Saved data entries
BEGIN

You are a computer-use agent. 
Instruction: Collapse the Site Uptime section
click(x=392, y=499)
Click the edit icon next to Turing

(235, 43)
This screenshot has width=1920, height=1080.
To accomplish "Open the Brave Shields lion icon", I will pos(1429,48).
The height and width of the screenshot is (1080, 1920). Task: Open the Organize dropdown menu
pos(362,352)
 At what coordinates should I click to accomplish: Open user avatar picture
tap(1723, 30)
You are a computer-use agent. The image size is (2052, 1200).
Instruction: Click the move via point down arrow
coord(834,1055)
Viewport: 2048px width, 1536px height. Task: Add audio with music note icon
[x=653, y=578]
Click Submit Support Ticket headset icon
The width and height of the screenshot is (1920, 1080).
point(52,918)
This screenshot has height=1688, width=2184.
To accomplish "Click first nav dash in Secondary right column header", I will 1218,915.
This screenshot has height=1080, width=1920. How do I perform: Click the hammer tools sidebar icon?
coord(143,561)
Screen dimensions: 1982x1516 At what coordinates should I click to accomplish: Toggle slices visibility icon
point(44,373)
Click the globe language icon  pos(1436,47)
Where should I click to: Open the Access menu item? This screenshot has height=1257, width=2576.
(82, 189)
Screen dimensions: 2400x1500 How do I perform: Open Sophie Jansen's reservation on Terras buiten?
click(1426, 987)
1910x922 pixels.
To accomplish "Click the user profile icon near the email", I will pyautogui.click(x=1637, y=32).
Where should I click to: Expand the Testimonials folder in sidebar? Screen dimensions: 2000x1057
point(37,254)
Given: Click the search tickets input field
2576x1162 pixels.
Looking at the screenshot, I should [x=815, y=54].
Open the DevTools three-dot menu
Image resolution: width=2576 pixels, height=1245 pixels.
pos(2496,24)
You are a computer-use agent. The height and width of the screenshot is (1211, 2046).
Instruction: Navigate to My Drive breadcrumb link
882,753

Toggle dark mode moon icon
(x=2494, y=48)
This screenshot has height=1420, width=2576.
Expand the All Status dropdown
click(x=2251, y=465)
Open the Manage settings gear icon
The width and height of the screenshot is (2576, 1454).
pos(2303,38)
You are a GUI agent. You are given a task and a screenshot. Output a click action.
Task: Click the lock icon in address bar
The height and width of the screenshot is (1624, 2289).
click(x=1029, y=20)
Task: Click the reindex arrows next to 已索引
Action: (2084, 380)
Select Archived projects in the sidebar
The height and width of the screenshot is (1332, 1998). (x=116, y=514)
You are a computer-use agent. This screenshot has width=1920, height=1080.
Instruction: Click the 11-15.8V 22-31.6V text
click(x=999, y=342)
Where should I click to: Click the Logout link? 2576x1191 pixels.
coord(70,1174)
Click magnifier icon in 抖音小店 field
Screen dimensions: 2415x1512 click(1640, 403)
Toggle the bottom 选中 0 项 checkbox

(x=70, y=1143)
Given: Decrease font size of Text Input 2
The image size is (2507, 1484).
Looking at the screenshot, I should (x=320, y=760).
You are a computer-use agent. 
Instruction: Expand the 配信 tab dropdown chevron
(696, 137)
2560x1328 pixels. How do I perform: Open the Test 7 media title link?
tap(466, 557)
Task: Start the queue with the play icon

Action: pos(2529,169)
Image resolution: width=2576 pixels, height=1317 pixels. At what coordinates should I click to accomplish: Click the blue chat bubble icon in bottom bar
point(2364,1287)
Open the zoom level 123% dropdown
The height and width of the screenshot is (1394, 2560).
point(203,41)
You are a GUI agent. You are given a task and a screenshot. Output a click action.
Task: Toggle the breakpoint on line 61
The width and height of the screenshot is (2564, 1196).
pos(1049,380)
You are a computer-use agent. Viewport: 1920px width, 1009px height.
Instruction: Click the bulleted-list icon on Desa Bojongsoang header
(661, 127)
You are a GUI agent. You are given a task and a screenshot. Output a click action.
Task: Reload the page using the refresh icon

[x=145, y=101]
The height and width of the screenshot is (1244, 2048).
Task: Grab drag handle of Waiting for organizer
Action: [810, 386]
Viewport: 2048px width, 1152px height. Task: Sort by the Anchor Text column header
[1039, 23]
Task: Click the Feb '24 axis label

END

--- Task directions ---
Go through the records above and copy each line where "will" is found.

--- Task output ---
To accomplish "Open the Brave Shields lion icon", I will pos(1429,48).
To accomplish "Click first nav dash in Secondary right column header", I will 1218,915.
To accomplish "Click the user profile icon near the email", I will pyautogui.click(x=1637, y=32).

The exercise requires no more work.